Input data section start
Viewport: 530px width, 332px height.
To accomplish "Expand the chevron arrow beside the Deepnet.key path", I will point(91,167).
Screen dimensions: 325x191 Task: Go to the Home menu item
Input data section end
Input data section start
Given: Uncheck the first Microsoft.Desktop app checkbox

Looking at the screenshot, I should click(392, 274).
Input data section end
### What you should do
Whatever else the listing above holds, retype exactly only the lines from the one containing "Viewport: 530px width, 332px height." to the one containing "Screen dimensions: 325x191", both ends kept.

### Written response
Viewport: 530px width, 332px height.
To accomplish "Expand the chevron arrow beside the Deepnet.key path", I will point(91,167).
Screen dimensions: 325x191 Task: Go to the Home menu item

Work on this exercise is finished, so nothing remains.